Comment: I'm Muslim and I'm glad Geert Wilders is coming to Australia

Anti-Islam, far-right politician Geert Wilders has been granted a visa to Australia. And I'm glad - because haters are always going to hate, writes Irfan Yusuf.

In this April 13, 2015 file photo Dutch anti-Islam lawmaker Geert Wilders as he speaks at a rally of so-called 'Patriotic Europeans against the Islamization of the West'. (AP Photo/Jens Meyer, File)

Dutch anti-Islam politician Geert Wilders is bound for Australia. Source: AP

Since the brutal murder of police worker Curtis Cheng in Parramatta last week by a schoolboy believed to have been influenced by extremists, columnist Andrew Bolt has been alleging a conspiracy between politicians and police. On 5 October he wrote: “They treat us like fools. Police and politicians are telling untruths about what inspired Farhad Jabar to kill.”

Bolt will likely be thrilled that far-right politician Geert Wilders will be soon arriving in Australia. It isn’t Wilders’ first visit. Some three years ago at a Melbourne press conference, Wilders provided his solution to the terrorist problem: “I call on all the Muslims of the world to leave Islam for Christianity or atheism or whatever they want.

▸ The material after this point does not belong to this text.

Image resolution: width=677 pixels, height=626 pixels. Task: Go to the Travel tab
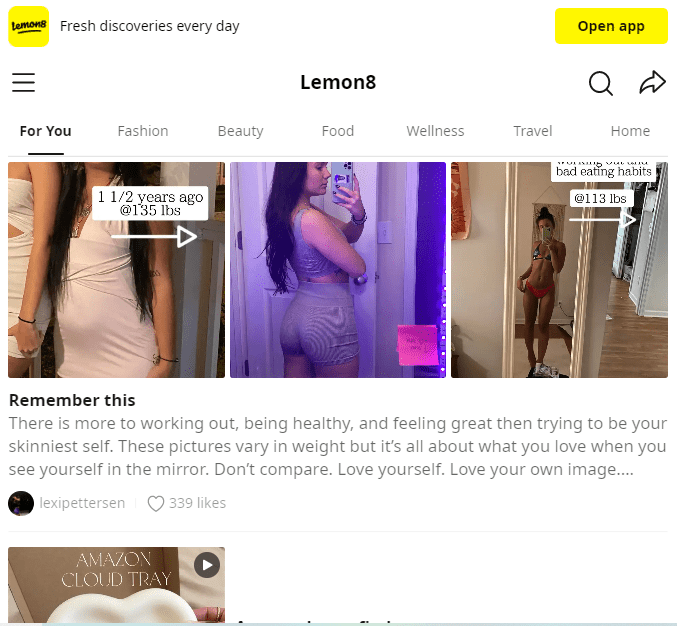(x=533, y=131)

This will be good for them and also for our free society”.
A free society, as far as Wilders is concerned, is an Islam-free society. A Muslim-free society. If only Ed Husic, Bianca Elmir, Waleed Aly, Nazeem Hussain, Sabrina Houssami, Cory Paterson and Captain Mona Shindy would just walk toward the exit of the single “Islam” hall and out the revolving door, all our problems with violent extremism would just disappear.

There was some doubt about whether Wilders would make it to Australia to launch our latest anti-Islam party, The Australian Liberty Alliance. Heck, we could do with another one after the electoral and other successes of Reclaim Australia, Rise Up Australia, Christian Democrats, Pauline Hanson, etc.

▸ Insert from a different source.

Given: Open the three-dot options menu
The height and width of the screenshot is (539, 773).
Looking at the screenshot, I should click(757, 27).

The Immigration Minister has the ultimate discretion over whether someone can enter the country on a speaking tour. In recent time we’ve seen Chris Brown refused a visa over his history of domestic violence. We’ve seen anti-abortion campaigner Troy Newman expelled. The logic of ministerial discretion is as clear as mud.
Be that as it may, I’m happy Geert Wilders has been granted a visa. Wilders wants to launch an anti-Islam party which has already been registered by the Australian Electoral Commission. No doubt Wilders will repeat his call for me and 500,000 other Australians to stop ticking the Muslim box on our census forms.

Wilders will probably try to incite some kind of nasty Muslim reaction to his words. But Muslims in this part of the planet hardly batted an eyelid over the Danish Cartoons, the (German) Pope’s speech or the various tours of Wilders’ former colleague Ayaan Hirsi Ali.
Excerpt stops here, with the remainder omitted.